I don’t support the law at all. I am against racial profiling and I wish we didn’t have such a Republican state even though Tucson is more of a Democrat. I think we need a statewide campaign to get the Republicans out of office and get the Democrats in there. I never vote Republican, yet they get elected every time. And you wonder why our state is so messed up. Look at any Republican run state and see how there budgets are how they are taking stimulus money even after voting against it.
We need better solutions than always playing the blaming game. Let’s get them out and get a person who knows the southwest better, a Mexican/Indian!
Su Amigo,
Pablo
SarqeDude, Thanks for the common sense reply! He “plays the race card,” it’s all he has to work with. These people don’t want any laws enforced, “they want anarchy, period.”
My question to Gustavo Arellano is, how would you strictly enforce our current immigration laws?
I’ve asked Jimmy Boegle the same question and he refuses to answer it!
I thought the Taco Bell Chiuaua dog was cute, too. It’s Mexicans who just don’t get it. Blend in. Speak English. That’s how to get along here in the ‘states.

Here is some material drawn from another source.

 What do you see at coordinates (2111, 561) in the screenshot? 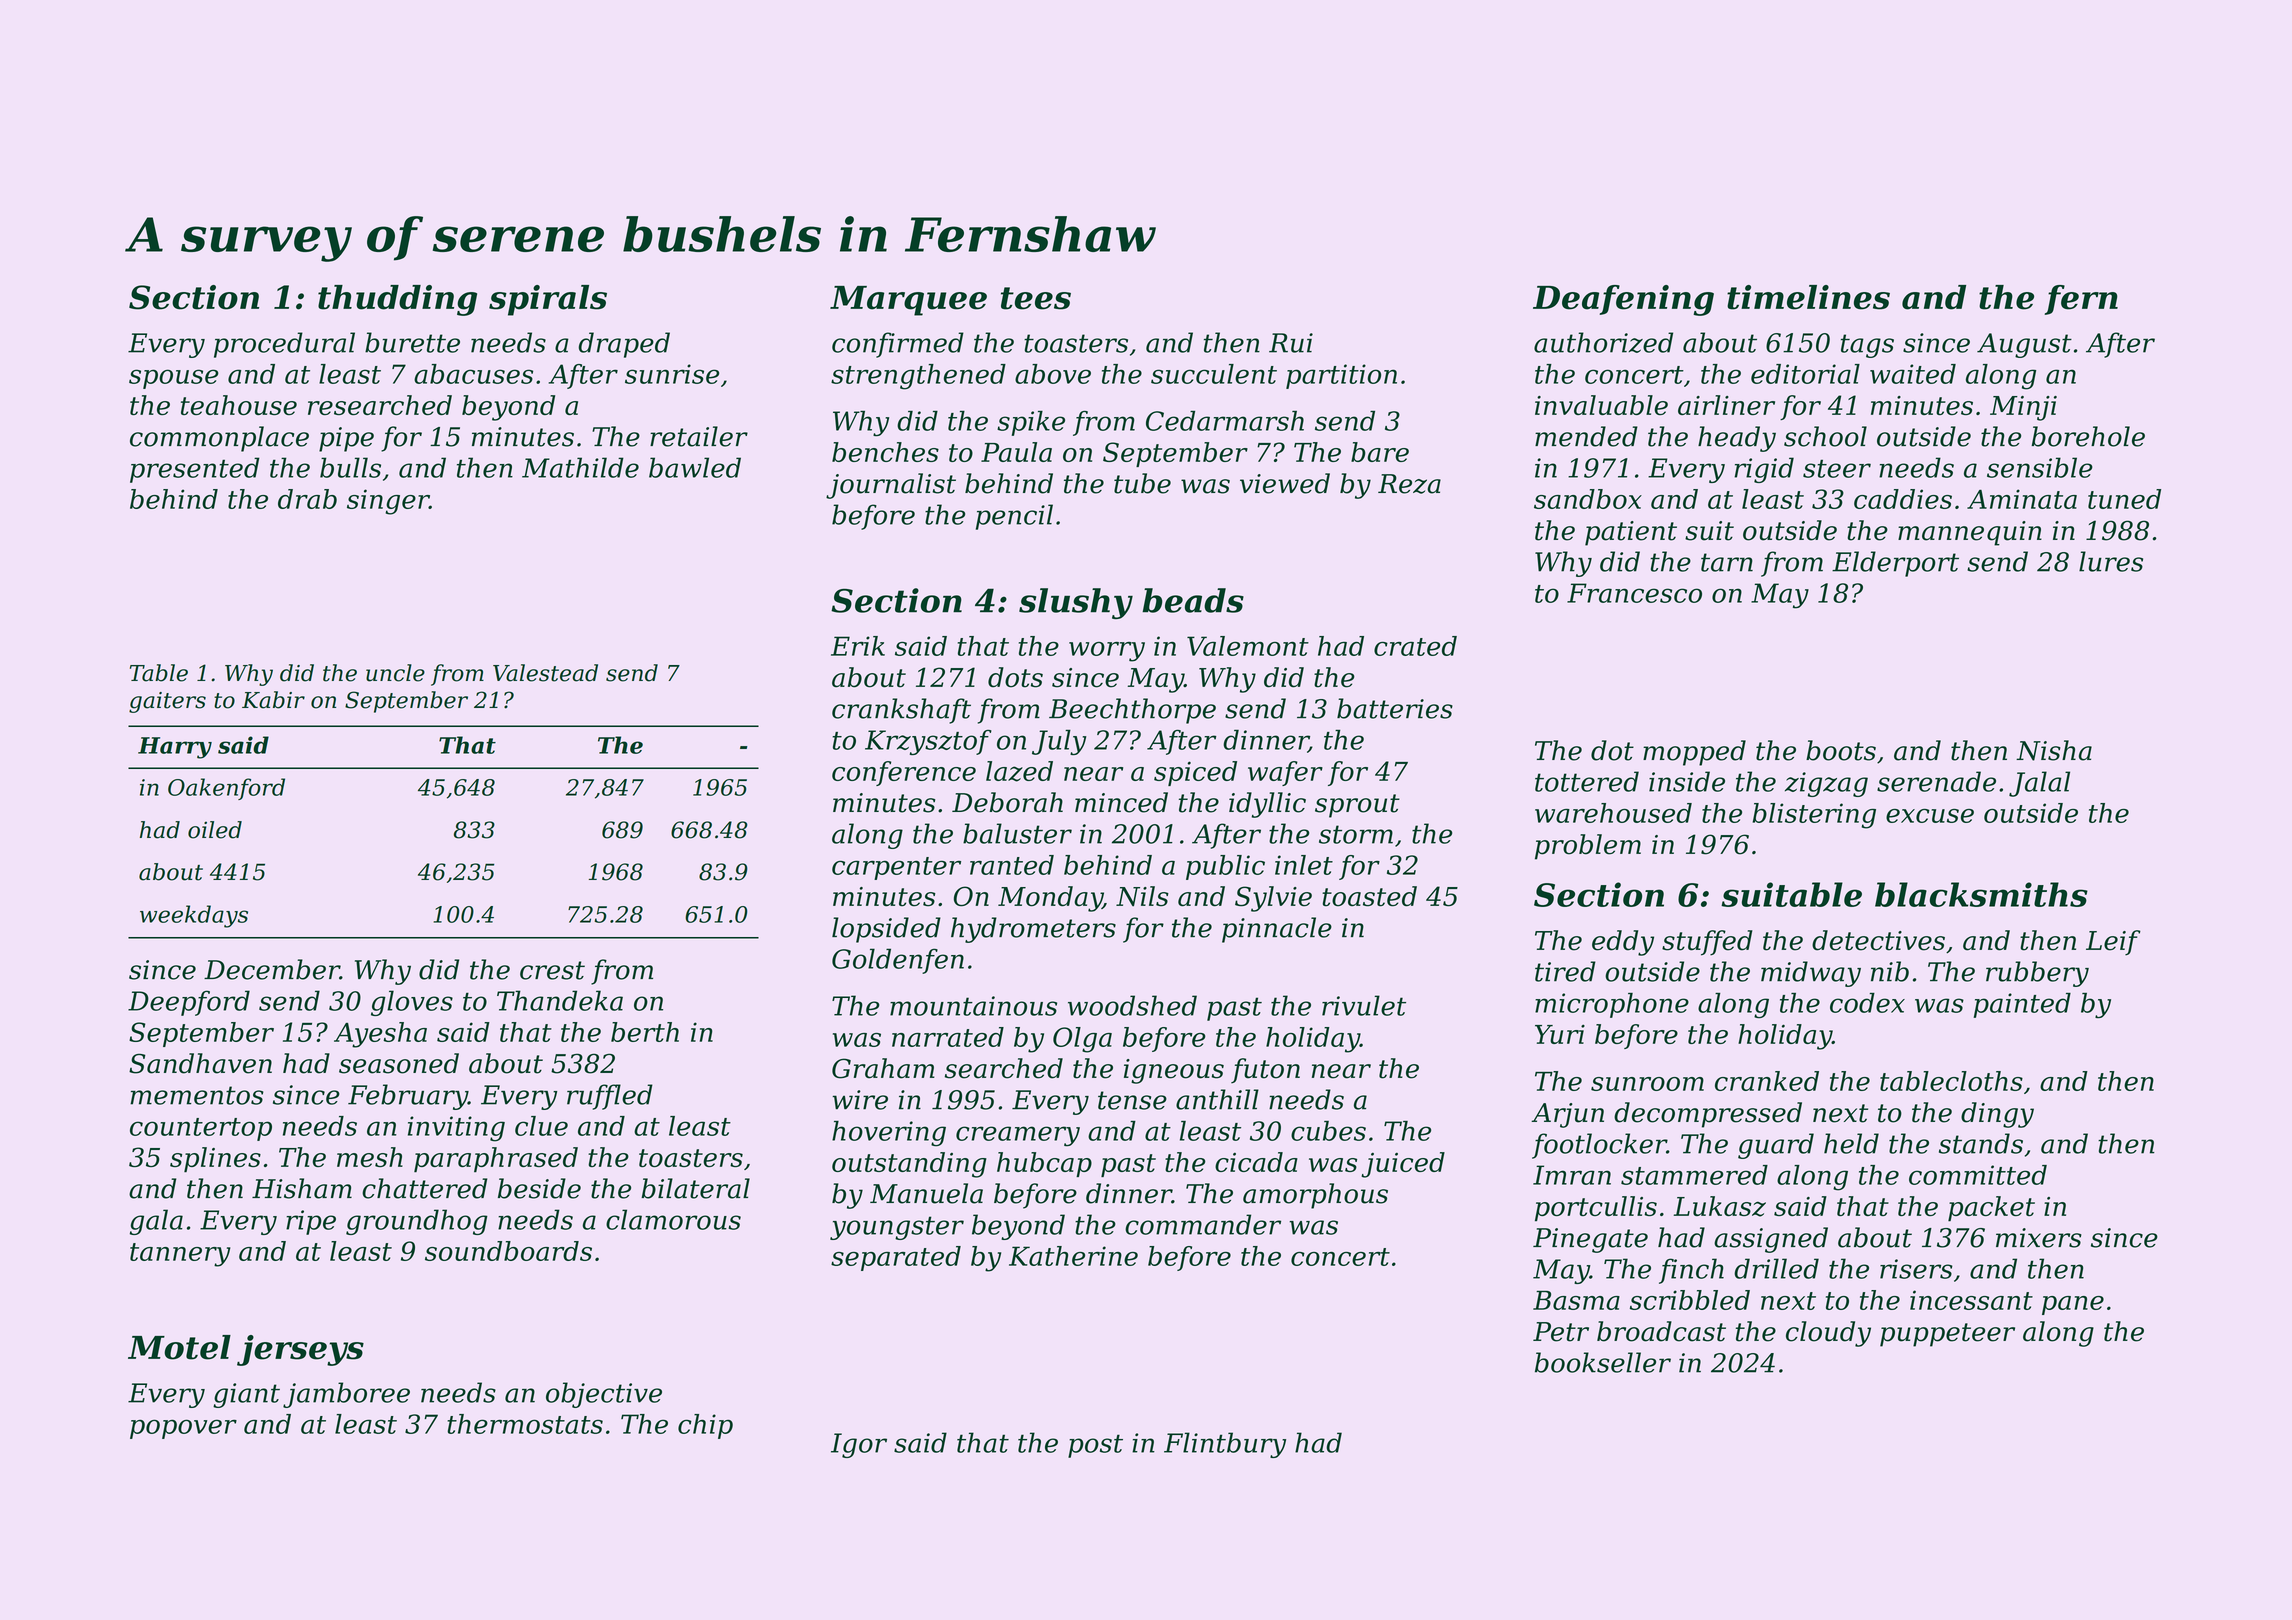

I love when people think “blending” in is the solution. I am from a 5th generation, upper-middle class background where my parents are educated as well having a many fellow family members who are educated. I graduated from university a couple of years ago. Some of my closest friends are white. I am more American (U.S.) than Mexican. I speak perfect english, and very poor spanish. In fact, my family has been living in the U.S. longer than plenty of White American families I know. And we serve in the military! I DO NOT BLEND IN. I get along, but am still reminded I am not white. If it is not by my look, it is by my Spanish surname. I do not think white people understand what it is like to be the non-ruling minority. That is why it is so easy for them to accept this law. And I do not agree with what is going on in Arizona. I believe it is racial profiling. It actually makes me fear that I, a U.S. citizen, will be effected by this tough immigration law. Who says that we won’t see a repeat of Mexican Repatriation that occurred during the the late 1920’s and early 1930’s. Did you know over 50% of those “immigrants” were actually U.S. citizens. And, no, they were NOT criminals. They were innocent American’s who were sent back based on their easily recognizable mestizo look, not their citizenship status. Who says Americans like me are not next?
yours,
a proud American mestiza
P.S. The Mexican Repatriation is not normally discussed in text books. I had to learn about this from my Chicano parents and grandparents at home. Oh, don’t let me forget those nifty ethnic studies classes your wonderful governor has decided to take out of schools.